Start of SUPPLIED PASSAGE

Municipal president of Culiacán
- In office January 2011 – February 2012
- Preceded by: Carlos David Ibarra Félix
- Succeeded by: Aarón Rivas Loaiza

Rector of the Autonomous University of Sinaloa
- In office June 8, 2005 – June 8, 2009
- Preceded by: Gómer Monárrez González
- Succeeded by: Víctor Antonio Corrales Burgueño [es]

Personal details
- Born: Héctor Melesio Cuén Ojeda October 25, 1955 Badiraguato, Sinaloa, Mexico
- Died: July 25, 2024 (aged 68) Culiacán, Sinaloa, México
- Cause of death: Assassination (gunshot wounds)
- Education: Universidad Autonoma de Sinaloa

= Héctor Melesio Cuén =

Mexican politician (1955–2024)

Héctor Melesio Cuén Ojeda (October 25, 1955 – July 25, 2024) was a Mexican chemist, pharmacist, biologist, and politician. He was a rector of the Autonomous University of Sinaloa from 2005 to 2009 and municipal president of Culiacán, Sinaloa, between January 2011 and February 2012. In July 2024 he was shot dead in his vehicle in Culiacán.

End of SUPPLIED PASSAGE
Start of DATA FOR ANALYSIS

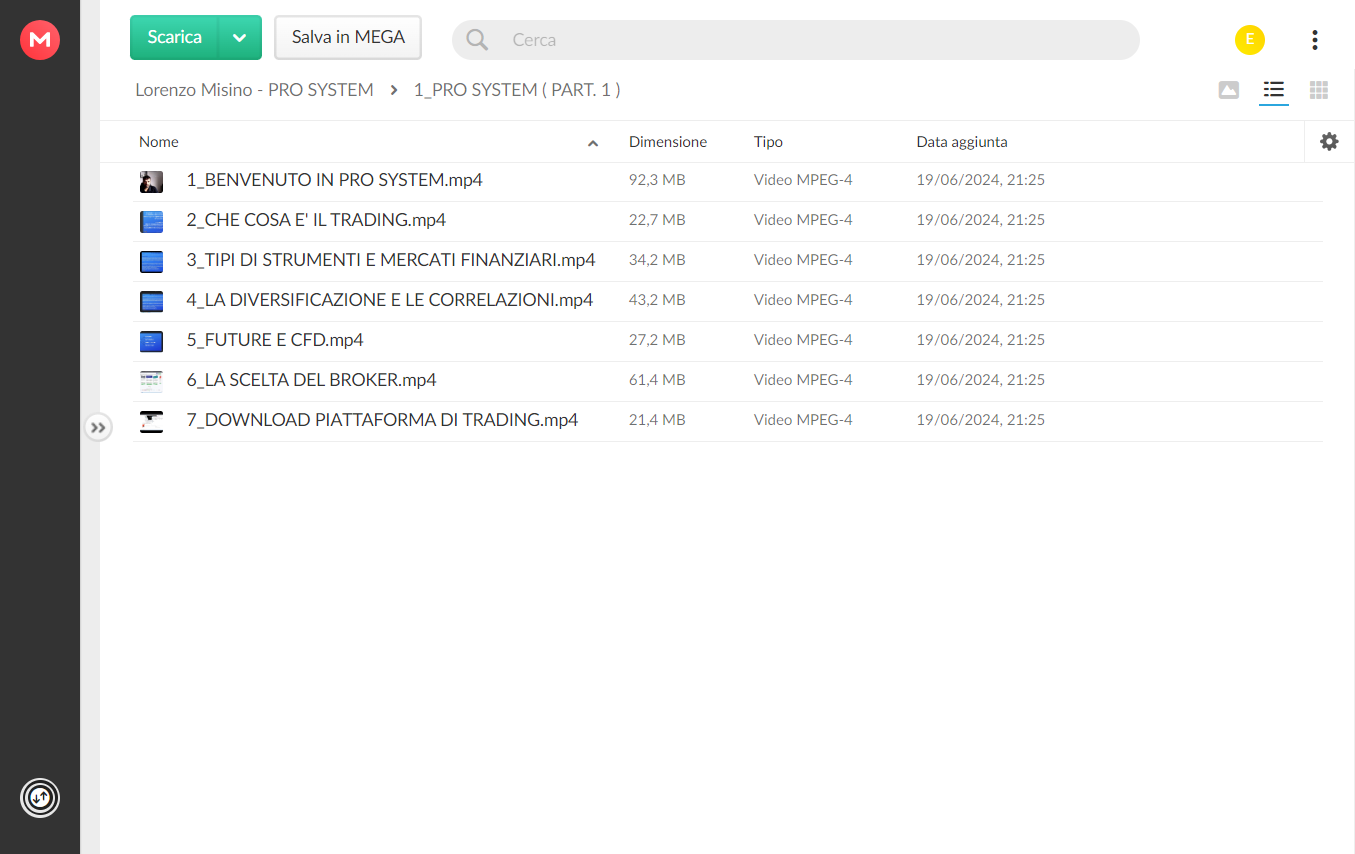Toggle the Nome column sort arrow
This screenshot has height=854, width=1355.
[x=593, y=143]
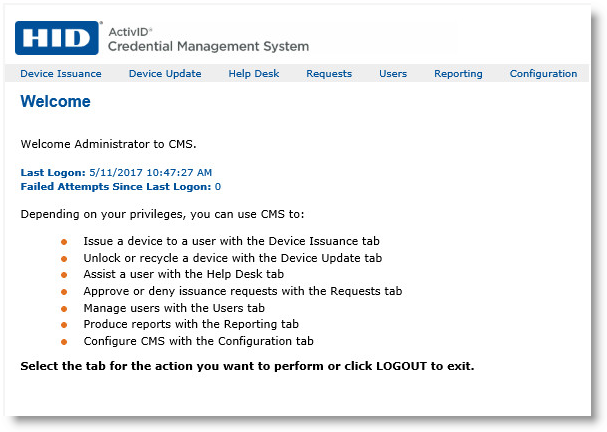The image size is (607, 432).
Task: Switch to the Configuration tab
Action: (543, 74)
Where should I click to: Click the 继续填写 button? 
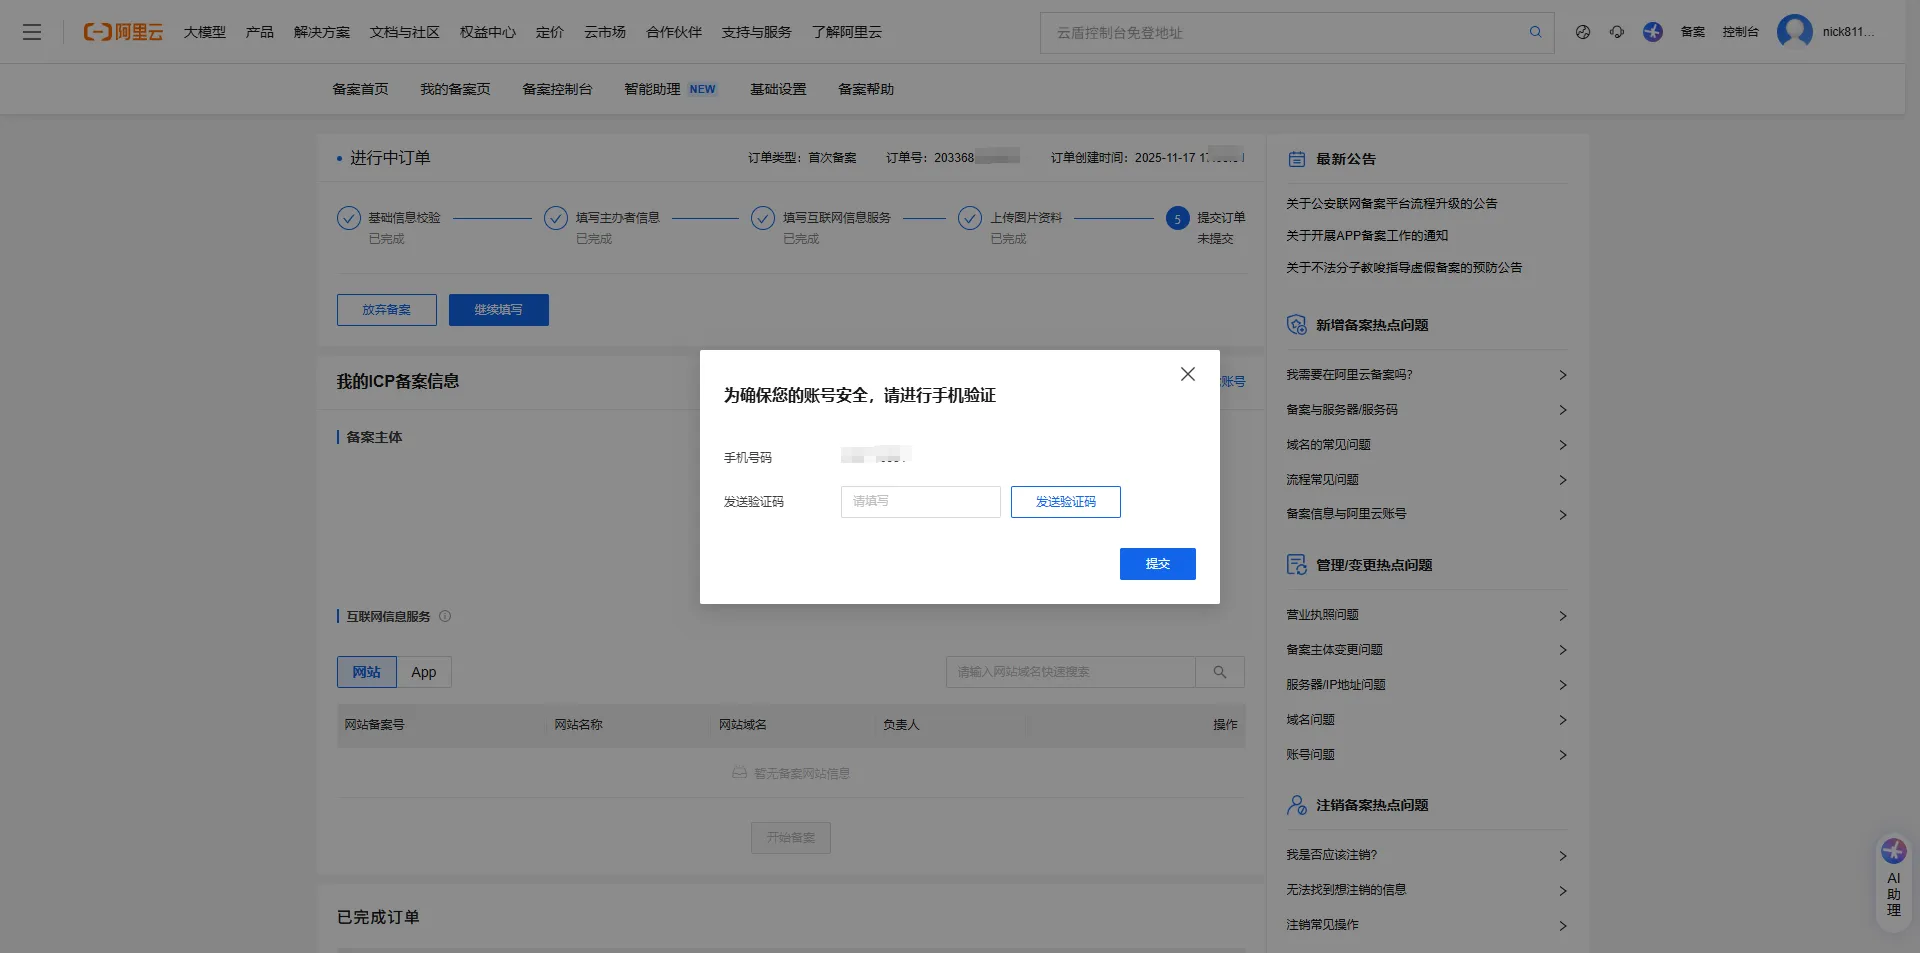pyautogui.click(x=498, y=310)
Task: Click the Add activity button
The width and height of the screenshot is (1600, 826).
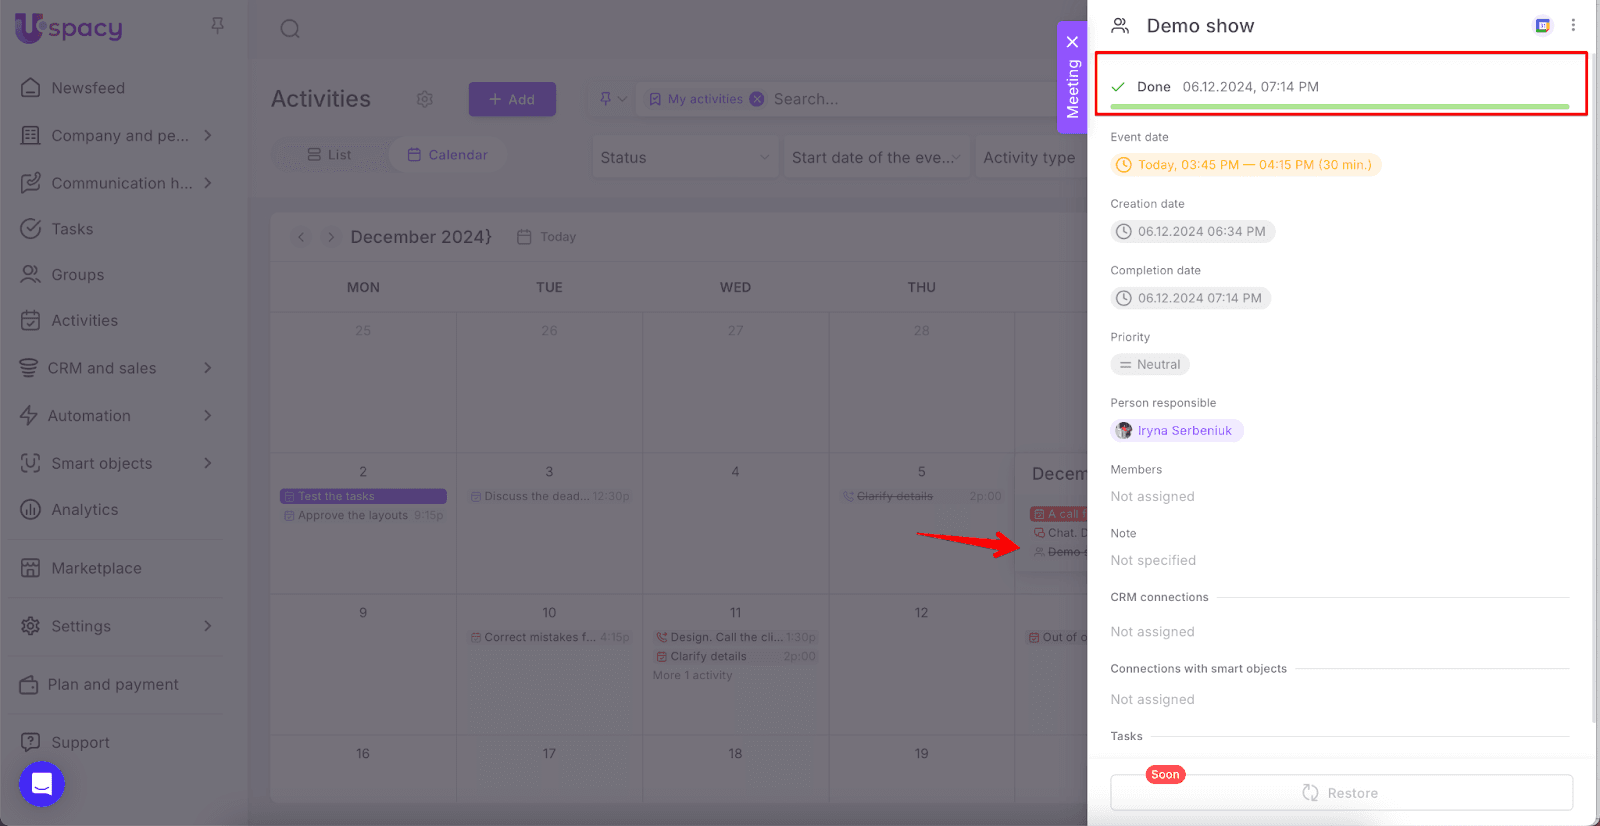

End of DATA FOR ANALYSIS

TO DO:
A – Using the text about Héctor Melesio Cuén, explain in one to three sentences what caused his death.
B – Return the portion of the Héctor Melesio Cuén text starting at "Héctor Melesio Cuén Ojeda (October" and ending at "vehicle in Culiacán.".
The records have no connection to the text about Héctor Melesio Cuén.

YOUR WRITTEN ANSWERS:
A – Cuén died of gunshot wounds; the text lists the cause of death as assassination. In July 2024 he was shot dead in his vehicle in Culiacán.

B –
Héctor Melesio Cuén Ojeda (October 25, 1955 – July 25, 2024) was a Mexican chemist, pharmacist, biologist, and politician. He was a rector of the Autonomous University of Sinaloa from 2005 to 2009 and municipal president of Culiacán, Sinaloa, between January 2011 and February 2012. In July 2024 he was shot dead in his vehicle in Culiacán.